Łączna krajowa produkcja – ze źródeł opartych na paliwach kopalnych, atomowych i odnawialnych – oraz import z trudem pokrywają obecne zapotrzebowanie. Jest większe niż wcześniej przez warunki atmosferyczne.
„Aby sprostać temu zapotrzebowaniu, jesteśmy zmuszeni wykorzystywać w godzinach szczytowych nawet stare, zazwyczaj wyłączone elektrownie. Niektóre siłownie, np. Gönyű i Mátra, ze względu na przestoje związane z prowadzonymi tam pracami konserwacyjne działają na poziomie znacznie poniżej nominalnych mocy – pisze w komentarzu Tamás Pletser, analityk Erste Banku.
Zsynchronizowane przestoje
Internauci na forach zaczęli się dopytywać, dlaczego remonty we wspomnianych elektrowniach zaplanowano w tym samym czasie. I to w listopadzie.
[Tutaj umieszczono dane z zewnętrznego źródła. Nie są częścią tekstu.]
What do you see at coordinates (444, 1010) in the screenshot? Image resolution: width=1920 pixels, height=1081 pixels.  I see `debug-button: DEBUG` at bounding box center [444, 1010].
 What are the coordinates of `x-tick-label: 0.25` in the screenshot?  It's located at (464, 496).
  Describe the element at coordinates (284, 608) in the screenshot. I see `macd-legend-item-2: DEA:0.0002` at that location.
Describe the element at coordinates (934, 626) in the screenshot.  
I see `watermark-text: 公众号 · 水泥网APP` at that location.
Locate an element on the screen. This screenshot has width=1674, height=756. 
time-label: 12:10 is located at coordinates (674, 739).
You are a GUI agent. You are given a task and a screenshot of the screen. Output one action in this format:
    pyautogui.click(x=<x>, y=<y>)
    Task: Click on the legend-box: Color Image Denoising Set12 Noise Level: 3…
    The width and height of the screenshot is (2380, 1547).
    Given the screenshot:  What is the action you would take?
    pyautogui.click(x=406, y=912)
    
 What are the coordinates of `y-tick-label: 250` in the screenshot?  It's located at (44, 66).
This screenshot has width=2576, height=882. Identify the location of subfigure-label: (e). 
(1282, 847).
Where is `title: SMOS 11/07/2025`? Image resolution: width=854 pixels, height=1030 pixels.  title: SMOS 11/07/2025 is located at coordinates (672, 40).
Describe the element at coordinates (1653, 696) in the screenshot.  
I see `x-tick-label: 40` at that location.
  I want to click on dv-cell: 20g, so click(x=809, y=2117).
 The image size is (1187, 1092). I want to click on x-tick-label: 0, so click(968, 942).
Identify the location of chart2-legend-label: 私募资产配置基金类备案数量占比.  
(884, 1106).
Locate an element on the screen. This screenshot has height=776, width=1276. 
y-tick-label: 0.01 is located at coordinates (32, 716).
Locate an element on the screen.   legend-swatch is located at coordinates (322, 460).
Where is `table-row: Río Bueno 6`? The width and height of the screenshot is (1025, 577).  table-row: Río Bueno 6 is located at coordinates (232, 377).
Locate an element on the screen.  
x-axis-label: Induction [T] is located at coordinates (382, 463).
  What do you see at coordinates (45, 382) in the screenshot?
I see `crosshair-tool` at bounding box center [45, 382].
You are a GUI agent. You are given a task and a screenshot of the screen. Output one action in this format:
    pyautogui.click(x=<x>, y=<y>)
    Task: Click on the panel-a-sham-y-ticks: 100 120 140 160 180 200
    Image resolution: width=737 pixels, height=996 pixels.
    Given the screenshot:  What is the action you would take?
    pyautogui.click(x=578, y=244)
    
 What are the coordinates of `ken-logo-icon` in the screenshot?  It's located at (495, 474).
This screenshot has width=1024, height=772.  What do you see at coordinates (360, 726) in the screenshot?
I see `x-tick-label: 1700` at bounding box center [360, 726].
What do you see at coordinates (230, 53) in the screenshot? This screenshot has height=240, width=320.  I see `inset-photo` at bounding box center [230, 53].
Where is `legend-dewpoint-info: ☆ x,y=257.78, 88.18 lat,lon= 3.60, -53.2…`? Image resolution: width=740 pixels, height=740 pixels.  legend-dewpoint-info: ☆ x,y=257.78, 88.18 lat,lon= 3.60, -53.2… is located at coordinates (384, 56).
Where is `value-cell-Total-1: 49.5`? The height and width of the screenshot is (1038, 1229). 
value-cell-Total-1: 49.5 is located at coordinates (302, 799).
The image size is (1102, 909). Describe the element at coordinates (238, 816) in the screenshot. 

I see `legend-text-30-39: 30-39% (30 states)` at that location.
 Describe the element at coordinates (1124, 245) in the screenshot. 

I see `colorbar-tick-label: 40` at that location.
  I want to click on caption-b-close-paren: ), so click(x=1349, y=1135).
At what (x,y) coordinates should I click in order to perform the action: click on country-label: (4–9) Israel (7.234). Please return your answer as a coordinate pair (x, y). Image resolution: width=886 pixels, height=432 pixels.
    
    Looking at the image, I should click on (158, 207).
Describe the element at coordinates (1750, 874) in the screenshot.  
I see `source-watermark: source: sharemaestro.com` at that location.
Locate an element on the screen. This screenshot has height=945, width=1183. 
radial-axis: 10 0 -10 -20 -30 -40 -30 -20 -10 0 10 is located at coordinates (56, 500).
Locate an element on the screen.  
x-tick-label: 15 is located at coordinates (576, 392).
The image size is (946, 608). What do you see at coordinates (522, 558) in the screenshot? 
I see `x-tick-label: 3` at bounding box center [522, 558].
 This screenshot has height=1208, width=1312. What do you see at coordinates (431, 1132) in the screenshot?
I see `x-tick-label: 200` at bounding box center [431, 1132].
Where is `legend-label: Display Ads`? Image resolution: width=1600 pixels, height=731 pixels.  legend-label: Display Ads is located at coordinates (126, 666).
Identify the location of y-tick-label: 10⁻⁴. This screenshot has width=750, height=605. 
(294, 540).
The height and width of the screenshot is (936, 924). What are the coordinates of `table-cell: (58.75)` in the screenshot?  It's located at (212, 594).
Czy nie dało się przewidzieć, że naturalny w tym okresie spadek temperatury spowoduje wzrost zapotrzebowania na energię elektryczną?
Analityk Erste Banku zauważa też, że jednocześnie występują problemy z przesyłem transgranicznym z Serbii i z Austrii. W jego opinii jasno wskazują na to wielkie różnice w cenach prądu w okresie popytowego szczytu na poszczególnych europejskich rynkach. 12 listopada zbliżona do węgierskiej, choć istotnie niższa, była tylko cena w Rumunii. W godzinach 17-18 sięgała 739 euro/MWh. Natomiast w sąsiednich Słowacji i Austrii za 1 MWh płacono odpowiednio 381 i 295 euro. W tym samym czasie w nieco bardziej oddalonej Francji cena energii elektrycznej wynosiła tylko 122 euro/MWh. W w Skandynawii była istotnie poniżej poziomu 100 euro/MWh.
Odnawialne źródła też zawiodły
Tamás Pletser dodaje, że relatywnie wysoka cena prądu w państwach na Bałkanach wynika z niewystarczającej jego podaży. Jej powodem jest niska produkcja energii ze słońca i wiatru w wielu państwach Europy Środkowej i Południowo-Wschodniej.
Przy niskich opadach niewiele mogą pomóc także elektrownie wodne na Bałkanach i w Austrii. Portal telex.hu pisze, że państwa regionu, ale zwłaszcza Węgry, przez długie lata zaniedbywały inwestycje w wodne i geotermalne źródła energii. Tymczasem są one znacznie mniej niż inne OZE zależne od warunków pogodowych i mogłyby być z powodzeniem wykorzystywane w podobnych kryzysowych sytuacjach.
Ponadto z powodu wsparcia publicznego gospodarstwa domowe na Węgrzech przez całą dobę płacą za prąd i gaz relatywnie niewysoką cenę. Celowe byłoby natomiast wprowadzenie zachęt, które skłaniałyby obywateli do ograniczania zużycia w szczytowym okresie dnia.
Węgierski „Forbes” przestrzega na stronie internetowej, że jeśli sytuacja się nie poprawi, to „kolejnym krokiem będzie odłączenie odbiorców – najpierw przemysłowych – od systemu energetycznego”.
Szczęśliwie mamy stagnację
„Całe szczęście, że nasza gospodarka znajduje się obecnie w stagnacji” – komentuje analityk Erste Banku. W tej sytuacji w razie konieczności będzie można ograniczyć dostawy energii tylko niektórych, wybranych odbiorców. Inaczej państwu groziłaby awaria sieci, co oznaczałoby blackout.
„Jako konsument z niepokojem, a jako analityk z zainteresowaniem będą obserwował, co będzie się działo w najbliższych dniach – podsumowuje Tamás Pletser.
Główne wnioski
- 12 listopada był czarnym dniem na węgierskim hurtowym rynku energii elektrycznej. W szczycie cena 1 MWh wynosiła 895 euro.
- Powodem jest to, że krajowa produkcja ledwo wystarcza do zaspokojenia rosnącego popytu, w części elektrowni trwają przestoje remontowe, system transgranicznego przesyłu zawodzi i brakuje OZE.
- W tym samym czasie, gdy ceny prądu na Węgrzech sięgały szczytów, w innych europejskich państwach energię w hurcie można było kupić znacznie taniej. W Skandynawii ceny były nawet 10 razy niższe.